When she discussed the early modern notion of death taking place in a domestic and public space and the way that this has changed, it picked up on some of Robert Hampson’s ideas of modern non-space of institutionalised death. This old raw ‘public’ death is hard for us to accept today; if we see the dead now, they are tidy, embalmed and cosmetically enhanced. She suggested that we are now so obsessed with individuality that perhaps we are so scared of being just a pile of rotting flesh and we need to maintain our image of ‘us’ even in death. 

She also discussed the film ‘Nostalgia for the Light’ (2010) where a group of women are obsessed with returning home to their city with the remains of loved ones, victims of Pinochet’s regime. This film examines their desire to collect bodily fragments, which is virtually impossible in this hostile environment. As incomplete as the bodies which they will never find, their mourning can also never be completed which is perhaps the source of mediaeval purgatory for the living. 

Discussion Points

  • Discussion following the talk touched briefly on collective organised mourning. It seems that the mourning has been taken from home, with no real ritual for mourning any more. Whereas there used to be a designated period, instead we get the public outpouring of grief for figures like Princess Diana. An outward focus on well-known individuals, rather than family losses perhaps? 
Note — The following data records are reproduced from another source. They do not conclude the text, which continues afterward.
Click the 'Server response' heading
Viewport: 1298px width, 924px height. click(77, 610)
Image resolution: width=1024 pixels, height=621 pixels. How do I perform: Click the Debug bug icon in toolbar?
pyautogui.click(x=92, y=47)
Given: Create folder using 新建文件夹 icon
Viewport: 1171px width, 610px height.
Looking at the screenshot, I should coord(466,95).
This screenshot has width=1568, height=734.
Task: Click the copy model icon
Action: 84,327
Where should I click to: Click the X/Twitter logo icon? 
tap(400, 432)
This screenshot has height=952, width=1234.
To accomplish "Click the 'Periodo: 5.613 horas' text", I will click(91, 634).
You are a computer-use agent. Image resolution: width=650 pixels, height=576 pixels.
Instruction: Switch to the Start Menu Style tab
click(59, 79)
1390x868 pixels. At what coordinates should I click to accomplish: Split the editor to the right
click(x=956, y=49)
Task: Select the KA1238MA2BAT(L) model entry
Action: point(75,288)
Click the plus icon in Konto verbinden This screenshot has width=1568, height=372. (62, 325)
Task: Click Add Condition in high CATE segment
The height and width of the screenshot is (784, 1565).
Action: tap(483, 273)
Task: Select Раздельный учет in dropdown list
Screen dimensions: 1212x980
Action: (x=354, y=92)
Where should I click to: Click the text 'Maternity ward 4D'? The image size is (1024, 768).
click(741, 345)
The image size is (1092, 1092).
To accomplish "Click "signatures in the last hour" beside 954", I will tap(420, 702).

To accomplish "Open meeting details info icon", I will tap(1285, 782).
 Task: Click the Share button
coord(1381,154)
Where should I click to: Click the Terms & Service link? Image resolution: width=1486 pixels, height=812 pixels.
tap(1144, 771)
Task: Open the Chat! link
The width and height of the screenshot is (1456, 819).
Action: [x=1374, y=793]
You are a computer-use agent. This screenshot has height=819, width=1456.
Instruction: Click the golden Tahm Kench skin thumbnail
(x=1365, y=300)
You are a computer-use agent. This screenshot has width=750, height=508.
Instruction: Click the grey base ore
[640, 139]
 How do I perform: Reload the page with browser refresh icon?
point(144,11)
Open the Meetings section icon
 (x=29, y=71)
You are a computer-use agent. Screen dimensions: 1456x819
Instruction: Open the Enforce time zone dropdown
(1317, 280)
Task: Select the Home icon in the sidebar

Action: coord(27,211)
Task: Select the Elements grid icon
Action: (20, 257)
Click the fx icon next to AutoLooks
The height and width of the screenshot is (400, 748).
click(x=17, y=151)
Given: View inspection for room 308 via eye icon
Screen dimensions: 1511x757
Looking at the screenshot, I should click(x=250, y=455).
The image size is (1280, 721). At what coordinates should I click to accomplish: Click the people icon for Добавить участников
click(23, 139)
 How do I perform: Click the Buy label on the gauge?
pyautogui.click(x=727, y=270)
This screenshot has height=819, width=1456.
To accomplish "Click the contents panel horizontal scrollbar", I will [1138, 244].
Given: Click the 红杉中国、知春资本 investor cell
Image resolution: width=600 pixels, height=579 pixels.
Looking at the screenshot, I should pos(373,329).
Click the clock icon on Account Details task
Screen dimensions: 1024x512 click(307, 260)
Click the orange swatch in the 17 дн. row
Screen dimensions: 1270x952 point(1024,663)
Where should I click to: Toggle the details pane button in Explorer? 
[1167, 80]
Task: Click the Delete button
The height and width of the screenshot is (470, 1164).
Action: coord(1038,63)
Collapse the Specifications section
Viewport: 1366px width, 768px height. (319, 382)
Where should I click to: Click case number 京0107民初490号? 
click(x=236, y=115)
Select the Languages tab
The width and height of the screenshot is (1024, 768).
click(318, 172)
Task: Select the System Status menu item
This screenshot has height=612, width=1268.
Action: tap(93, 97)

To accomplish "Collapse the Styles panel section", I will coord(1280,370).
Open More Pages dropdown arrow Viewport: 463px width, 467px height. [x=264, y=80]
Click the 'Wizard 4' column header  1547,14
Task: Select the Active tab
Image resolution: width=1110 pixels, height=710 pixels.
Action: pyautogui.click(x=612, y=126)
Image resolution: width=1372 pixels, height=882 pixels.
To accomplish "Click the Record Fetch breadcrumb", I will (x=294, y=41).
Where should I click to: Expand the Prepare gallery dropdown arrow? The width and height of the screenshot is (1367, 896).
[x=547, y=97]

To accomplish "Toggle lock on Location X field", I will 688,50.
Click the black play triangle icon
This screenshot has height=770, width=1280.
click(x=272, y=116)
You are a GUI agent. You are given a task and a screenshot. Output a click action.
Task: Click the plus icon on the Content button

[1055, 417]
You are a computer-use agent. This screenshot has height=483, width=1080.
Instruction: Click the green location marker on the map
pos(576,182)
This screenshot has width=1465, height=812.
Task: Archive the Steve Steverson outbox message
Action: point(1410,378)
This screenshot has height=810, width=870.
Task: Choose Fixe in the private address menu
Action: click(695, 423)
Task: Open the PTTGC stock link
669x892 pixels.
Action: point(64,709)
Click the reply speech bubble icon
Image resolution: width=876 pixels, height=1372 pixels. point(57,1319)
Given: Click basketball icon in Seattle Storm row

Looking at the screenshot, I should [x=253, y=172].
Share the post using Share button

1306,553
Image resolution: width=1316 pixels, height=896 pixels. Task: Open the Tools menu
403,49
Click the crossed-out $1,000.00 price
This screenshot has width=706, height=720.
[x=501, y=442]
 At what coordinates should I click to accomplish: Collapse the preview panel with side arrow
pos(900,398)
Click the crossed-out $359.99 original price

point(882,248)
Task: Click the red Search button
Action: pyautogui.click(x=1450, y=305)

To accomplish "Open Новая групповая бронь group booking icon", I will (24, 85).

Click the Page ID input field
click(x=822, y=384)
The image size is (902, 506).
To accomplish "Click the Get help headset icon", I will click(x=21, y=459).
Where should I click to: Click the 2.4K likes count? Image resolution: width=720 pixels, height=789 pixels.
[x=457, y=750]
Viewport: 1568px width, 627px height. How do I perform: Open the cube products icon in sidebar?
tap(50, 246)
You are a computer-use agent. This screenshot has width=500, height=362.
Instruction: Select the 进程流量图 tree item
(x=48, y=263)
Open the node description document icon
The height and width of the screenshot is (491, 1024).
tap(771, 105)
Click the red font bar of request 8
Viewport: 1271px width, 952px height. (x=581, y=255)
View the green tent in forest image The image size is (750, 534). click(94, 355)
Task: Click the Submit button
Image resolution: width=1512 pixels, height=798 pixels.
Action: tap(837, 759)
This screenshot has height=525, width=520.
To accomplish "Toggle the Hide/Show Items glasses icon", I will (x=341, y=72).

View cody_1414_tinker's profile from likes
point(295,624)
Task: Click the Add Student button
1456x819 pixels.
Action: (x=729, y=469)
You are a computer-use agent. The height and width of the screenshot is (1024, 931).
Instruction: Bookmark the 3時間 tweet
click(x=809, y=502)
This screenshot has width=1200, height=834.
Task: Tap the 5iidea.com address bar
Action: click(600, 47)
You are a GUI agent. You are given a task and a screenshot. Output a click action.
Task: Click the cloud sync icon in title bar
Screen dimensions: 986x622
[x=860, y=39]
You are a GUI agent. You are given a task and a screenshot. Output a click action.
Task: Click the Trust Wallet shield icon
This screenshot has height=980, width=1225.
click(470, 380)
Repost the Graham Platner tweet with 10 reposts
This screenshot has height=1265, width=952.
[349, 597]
  • We also acknowledged that we had skirted around death and the real portrayal of it in images. We are on shaky ground here in terms of exploitation and it is a difficult area. This lead to discussion about war images and the 'anonymous dead' with State interference allowing the broadcast of ‘enemy’ deaths, such as Bin Laden, Gadhafi and so on. In opposition to their bloodied real faces, there are the grand political funerals, the idea of ‘the King dead, long live king’, effigies suppresses the rotting flesh beneath whilst the state lives on. 

  • Social media is now a new space for death rites? The ultimate at a distance mourning. 

  • Post mortem photos have now taken the place of Victorian funereal photos? How can this be studied from a sociology point of view. We are both fascinated and repelled by images of death and it is still a taboo. The ultimate memento mori remains anchored in the early modern - I leave you with a further quote from Iverson;

From an orthodox position, the view of Holbein’s Ambassadors shares their confidence and vanity; he is master of all he surveys. But something incomprehensible, a shadowy phallic shape floats in the foreground. Only when one starts to leave the room does the shape revolve into a human skull. ‘It reflects our own nothingness, in the figure of death’s head’.